• [Work to complete]: Restate every record that follows, keeping it exact.

• [Stored data entries]:

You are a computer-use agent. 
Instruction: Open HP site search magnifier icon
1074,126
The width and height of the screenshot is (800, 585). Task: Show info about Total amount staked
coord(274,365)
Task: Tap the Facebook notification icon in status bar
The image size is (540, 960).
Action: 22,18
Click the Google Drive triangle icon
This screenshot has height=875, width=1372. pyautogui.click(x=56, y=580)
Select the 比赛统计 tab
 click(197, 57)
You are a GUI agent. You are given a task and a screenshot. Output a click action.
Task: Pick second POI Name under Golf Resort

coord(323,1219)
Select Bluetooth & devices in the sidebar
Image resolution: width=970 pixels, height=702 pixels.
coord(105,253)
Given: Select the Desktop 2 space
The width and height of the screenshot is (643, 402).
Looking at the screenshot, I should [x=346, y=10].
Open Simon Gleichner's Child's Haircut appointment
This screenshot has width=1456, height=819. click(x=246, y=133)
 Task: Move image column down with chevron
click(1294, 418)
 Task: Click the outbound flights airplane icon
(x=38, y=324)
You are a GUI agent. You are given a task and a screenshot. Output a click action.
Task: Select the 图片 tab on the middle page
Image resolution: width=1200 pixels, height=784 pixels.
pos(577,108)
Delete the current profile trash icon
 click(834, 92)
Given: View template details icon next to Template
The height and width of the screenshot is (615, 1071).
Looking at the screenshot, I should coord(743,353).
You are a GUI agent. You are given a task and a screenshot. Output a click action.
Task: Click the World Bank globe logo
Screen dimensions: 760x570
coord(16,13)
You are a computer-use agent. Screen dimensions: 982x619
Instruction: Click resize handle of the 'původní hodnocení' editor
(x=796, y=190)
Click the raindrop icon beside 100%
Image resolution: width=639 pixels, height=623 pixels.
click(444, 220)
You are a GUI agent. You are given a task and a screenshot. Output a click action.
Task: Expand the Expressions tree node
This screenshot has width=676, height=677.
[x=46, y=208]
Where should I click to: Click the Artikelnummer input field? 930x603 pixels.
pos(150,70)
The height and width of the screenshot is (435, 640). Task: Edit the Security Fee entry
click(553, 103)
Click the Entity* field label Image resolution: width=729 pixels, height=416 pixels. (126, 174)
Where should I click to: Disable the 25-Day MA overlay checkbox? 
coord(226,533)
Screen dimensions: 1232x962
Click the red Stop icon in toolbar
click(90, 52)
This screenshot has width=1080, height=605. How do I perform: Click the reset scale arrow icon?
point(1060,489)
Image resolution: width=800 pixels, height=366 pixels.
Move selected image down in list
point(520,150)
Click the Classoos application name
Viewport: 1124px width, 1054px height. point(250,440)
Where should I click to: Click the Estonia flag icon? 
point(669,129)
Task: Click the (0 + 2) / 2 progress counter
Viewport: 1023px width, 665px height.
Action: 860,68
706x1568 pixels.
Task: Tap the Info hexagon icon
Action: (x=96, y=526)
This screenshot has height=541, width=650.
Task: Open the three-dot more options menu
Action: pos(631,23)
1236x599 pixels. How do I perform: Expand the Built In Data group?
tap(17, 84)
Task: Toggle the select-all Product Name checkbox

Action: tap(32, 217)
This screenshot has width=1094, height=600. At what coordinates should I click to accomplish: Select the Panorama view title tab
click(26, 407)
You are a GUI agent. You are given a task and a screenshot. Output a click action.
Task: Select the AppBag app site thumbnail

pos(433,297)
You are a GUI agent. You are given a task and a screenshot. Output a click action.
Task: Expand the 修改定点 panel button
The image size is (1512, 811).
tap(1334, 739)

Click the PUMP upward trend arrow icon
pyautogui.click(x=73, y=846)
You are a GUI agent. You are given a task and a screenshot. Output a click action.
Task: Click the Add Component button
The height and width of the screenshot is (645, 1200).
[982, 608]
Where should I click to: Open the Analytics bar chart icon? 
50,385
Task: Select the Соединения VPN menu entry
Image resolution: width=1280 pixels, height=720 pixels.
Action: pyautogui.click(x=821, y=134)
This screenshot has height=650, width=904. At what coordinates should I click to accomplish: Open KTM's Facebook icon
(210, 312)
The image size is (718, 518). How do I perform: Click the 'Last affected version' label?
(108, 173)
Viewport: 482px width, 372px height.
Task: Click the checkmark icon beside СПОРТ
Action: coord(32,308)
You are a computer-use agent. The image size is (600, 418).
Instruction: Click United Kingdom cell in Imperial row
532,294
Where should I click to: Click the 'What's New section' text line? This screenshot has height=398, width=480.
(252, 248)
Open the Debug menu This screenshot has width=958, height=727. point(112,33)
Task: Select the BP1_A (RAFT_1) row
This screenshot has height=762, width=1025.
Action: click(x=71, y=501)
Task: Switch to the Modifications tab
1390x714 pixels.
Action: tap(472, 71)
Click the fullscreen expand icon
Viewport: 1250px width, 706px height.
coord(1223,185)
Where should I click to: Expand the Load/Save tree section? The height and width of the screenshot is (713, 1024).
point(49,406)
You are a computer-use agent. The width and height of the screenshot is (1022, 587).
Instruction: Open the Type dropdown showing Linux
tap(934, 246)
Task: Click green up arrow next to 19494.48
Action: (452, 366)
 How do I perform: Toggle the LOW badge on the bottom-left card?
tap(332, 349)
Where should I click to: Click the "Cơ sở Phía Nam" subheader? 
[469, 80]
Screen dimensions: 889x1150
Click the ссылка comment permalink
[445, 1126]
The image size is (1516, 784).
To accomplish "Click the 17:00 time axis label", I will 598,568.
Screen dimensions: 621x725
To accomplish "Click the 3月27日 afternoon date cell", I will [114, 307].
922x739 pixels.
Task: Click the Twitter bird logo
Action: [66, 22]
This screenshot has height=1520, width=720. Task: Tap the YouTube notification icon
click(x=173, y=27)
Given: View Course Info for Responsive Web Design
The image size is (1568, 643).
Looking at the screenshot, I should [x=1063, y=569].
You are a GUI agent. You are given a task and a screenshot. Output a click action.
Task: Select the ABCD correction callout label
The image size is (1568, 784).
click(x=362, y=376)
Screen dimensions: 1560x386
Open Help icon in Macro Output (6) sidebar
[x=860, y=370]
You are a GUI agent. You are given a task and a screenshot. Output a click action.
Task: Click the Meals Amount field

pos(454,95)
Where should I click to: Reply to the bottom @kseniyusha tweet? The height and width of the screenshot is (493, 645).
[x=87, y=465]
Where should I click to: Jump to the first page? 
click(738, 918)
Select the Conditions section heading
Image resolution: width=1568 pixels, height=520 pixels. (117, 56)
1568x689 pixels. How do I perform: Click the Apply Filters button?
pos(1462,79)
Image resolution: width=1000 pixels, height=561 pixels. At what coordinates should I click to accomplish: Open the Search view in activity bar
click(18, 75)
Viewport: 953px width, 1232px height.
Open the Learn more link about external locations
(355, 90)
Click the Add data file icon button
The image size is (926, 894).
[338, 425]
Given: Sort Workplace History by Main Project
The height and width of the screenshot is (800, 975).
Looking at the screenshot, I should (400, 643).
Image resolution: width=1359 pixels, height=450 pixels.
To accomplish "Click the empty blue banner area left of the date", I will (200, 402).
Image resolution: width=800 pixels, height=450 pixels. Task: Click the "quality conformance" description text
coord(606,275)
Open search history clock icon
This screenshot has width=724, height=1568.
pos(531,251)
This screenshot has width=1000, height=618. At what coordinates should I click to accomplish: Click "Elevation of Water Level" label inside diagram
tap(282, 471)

• [Solution to this problem]:
You are a computer-use agent. 
Instruction: Open HP site search magnifier icon
1074,126
The width and height of the screenshot is (800, 585). Task: Show info about Total amount staked
coord(274,365)
Task: Tap the Facebook notification icon in status bar
The image size is (540, 960).
Action: 22,18
Click the Google Drive triangle icon
This screenshot has height=875, width=1372. pyautogui.click(x=56, y=580)
Select the 比赛统计 tab
 click(197, 57)
You are a GUI agent. You are given a task and a screenshot. Output a click action.
Task: Pick second POI Name under Golf Resort

coord(323,1219)
Select Bluetooth & devices in the sidebar
Image resolution: width=970 pixels, height=702 pixels.
coord(105,253)
Given: Select the Desktop 2 space
The width and height of the screenshot is (643, 402).
Looking at the screenshot, I should [x=346, y=10].
Open Simon Gleichner's Child's Haircut appointment
This screenshot has width=1456, height=819. click(x=246, y=133)
 Task: Move image column down with chevron
click(1294, 418)
 Task: Click the outbound flights airplane icon
(x=38, y=324)
You are a GUI agent. You are given a task and a screenshot. Output a click action.
Task: Select the 图片 tab on the middle page
Image resolution: width=1200 pixels, height=784 pixels.
pos(577,108)
Delete the current profile trash icon
 click(834, 92)
Given: View template details icon next to Template
The height and width of the screenshot is (615, 1071).
Looking at the screenshot, I should coord(743,353).
You are a GUI agent. You are given a task and a screenshot. Output a click action.
Task: Click the World Bank globe logo
Screen dimensions: 760x570
coord(16,13)
You are a computer-use agent. Screen dimensions: 982x619
Instruction: Click resize handle of the 'původní hodnocení' editor
(x=796, y=190)
Click the raindrop icon beside 100%
Image resolution: width=639 pixels, height=623 pixels.
click(444, 220)
You are a GUI agent. You are given a task and a screenshot. Output a click action.
Task: Expand the Expressions tree node
This screenshot has width=676, height=677.
[x=46, y=208]
Where should I click to: Click the Artikelnummer input field? 930x603 pixels.
pos(150,70)
The height and width of the screenshot is (435, 640). Task: Edit the Security Fee entry
click(553, 103)
Click the Entity* field label Image resolution: width=729 pixels, height=416 pixels. (126, 174)
Where should I click to: Disable the 25-Day MA overlay checkbox? 
coord(226,533)
Screen dimensions: 1232x962
Click the red Stop icon in toolbar
click(90, 52)
This screenshot has width=1080, height=605. How do I perform: Click the reset scale arrow icon?
point(1060,489)
Image resolution: width=800 pixels, height=366 pixels.
Move selected image down in list
point(520,150)
Click the Classoos application name
Viewport: 1124px width, 1054px height. point(250,440)
Where should I click to: Click the Estonia flag icon? 
point(669,129)
Task: Click the (0 + 2) / 2 progress counter
Viewport: 1023px width, 665px height.
Action: 860,68
706x1568 pixels.
Task: Tap the Info hexagon icon
Action: (x=96, y=526)
This screenshot has height=541, width=650.
Task: Open the three-dot more options menu
Action: pos(631,23)
1236x599 pixels. How do I perform: Expand the Built In Data group?
tap(17, 84)
Task: Toggle the select-all Product Name checkbox

Action: tap(32, 217)
This screenshot has width=1094, height=600. At what coordinates should I click to accomplish: Select the Panorama view title tab
click(26, 407)
You are a GUI agent. You are given a task and a screenshot. Output a click action.
Task: Select the AppBag app site thumbnail

pos(433,297)
You are a GUI agent. You are given a task and a screenshot. Output a click action.
Task: Expand the 修改定点 panel button
The image size is (1512, 811).
tap(1334, 739)

Click the PUMP upward trend arrow icon
pyautogui.click(x=73, y=846)
You are a GUI agent. You are given a task and a screenshot. Output a click action.
Task: Click the Add Component button
The height and width of the screenshot is (645, 1200).
[982, 608]
Where should I click to: Open the Analytics bar chart icon? 
50,385
Task: Select the Соединения VPN menu entry
Image resolution: width=1280 pixels, height=720 pixels.
Action: pyautogui.click(x=821, y=134)
This screenshot has height=650, width=904. At what coordinates should I click to accomplish: Open KTM's Facebook icon
(210, 312)
The image size is (718, 518). How do I perform: Click the 'Last affected version' label?
(108, 173)
Viewport: 482px width, 372px height.
Task: Click the checkmark icon beside СПОРТ
Action: coord(32,308)
You are a computer-use agent. The image size is (600, 418).
Instruction: Click United Kingdom cell in Imperial row
532,294
Where should I click to: Click the 'What's New section' text line? This screenshot has height=398, width=480.
(252, 248)
Open the Debug menu This screenshot has width=958, height=727. point(112,33)
Task: Select the BP1_A (RAFT_1) row
This screenshot has height=762, width=1025.
Action: click(x=71, y=501)
Task: Switch to the Modifications tab
1390x714 pixels.
Action: tap(472, 71)
Click the fullscreen expand icon
Viewport: 1250px width, 706px height.
coord(1223,185)
Where should I click to: Expand the Load/Save tree section? The height and width of the screenshot is (713, 1024).
point(49,406)
You are a computer-use agent. The width and height of the screenshot is (1022, 587).
Instruction: Open the Type dropdown showing Linux
tap(934, 246)
Task: Click green up arrow next to 19494.48
Action: (452, 366)
 How do I perform: Toggle the LOW badge on the bottom-left card?
tap(332, 349)
Where should I click to: Click the "Cơ sở Phía Nam" subheader? 
[469, 80]
Screen dimensions: 889x1150
Click the ссылка comment permalink
[445, 1126]
The image size is (1516, 784).
To accomplish "Click the 17:00 time axis label", I will 598,568.
Screen dimensions: 621x725
To accomplish "Click the 3月27日 afternoon date cell", I will [114, 307].
922x739 pixels.
Task: Click the Twitter bird logo
Action: [66, 22]
This screenshot has height=1520, width=720. Task: Tap the YouTube notification icon
click(x=173, y=27)
Given: View Course Info for Responsive Web Design
The image size is (1568, 643).
Looking at the screenshot, I should [x=1063, y=569].
You are a GUI agent. You are given a task and a screenshot. Output a click action.
Task: Select the ABCD correction callout label
The image size is (1568, 784).
click(x=362, y=376)
Screen dimensions: 1560x386
Open Help icon in Macro Output (6) sidebar
[x=860, y=370]
You are a GUI agent. You are given a task and a screenshot. Output a click action.
Task: Click the Meals Amount field

pos(454,95)
Where should I click to: Reply to the bottom @kseniyusha tweet? The height and width of the screenshot is (493, 645).
[x=87, y=465]
Where should I click to: Jump to the first page? 
click(738, 918)
Select the Conditions section heading
Image resolution: width=1568 pixels, height=520 pixels. (117, 56)
1568x689 pixels. How do I perform: Click the Apply Filters button?
pos(1462,79)
Image resolution: width=1000 pixels, height=561 pixels. At what coordinates should I click to accomplish: Open the Search view in activity bar
click(18, 75)
Viewport: 953px width, 1232px height.
Open the Learn more link about external locations
(355, 90)
Click the Add data file icon button
The image size is (926, 894).
[338, 425]
Given: Sort Workplace History by Main Project
The height and width of the screenshot is (800, 975).
Looking at the screenshot, I should (400, 643).
Image resolution: width=1359 pixels, height=450 pixels.
To accomplish "Click the empty blue banner area left of the date", I will (200, 402).
Image resolution: width=800 pixels, height=450 pixels. Task: Click the "quality conformance" description text
coord(606,275)
Open search history clock icon
This screenshot has width=724, height=1568.
pos(531,251)
This screenshot has width=1000, height=618. At what coordinates should I click to accomplish: Click "Elevation of Water Level" label inside diagram
tap(282, 471)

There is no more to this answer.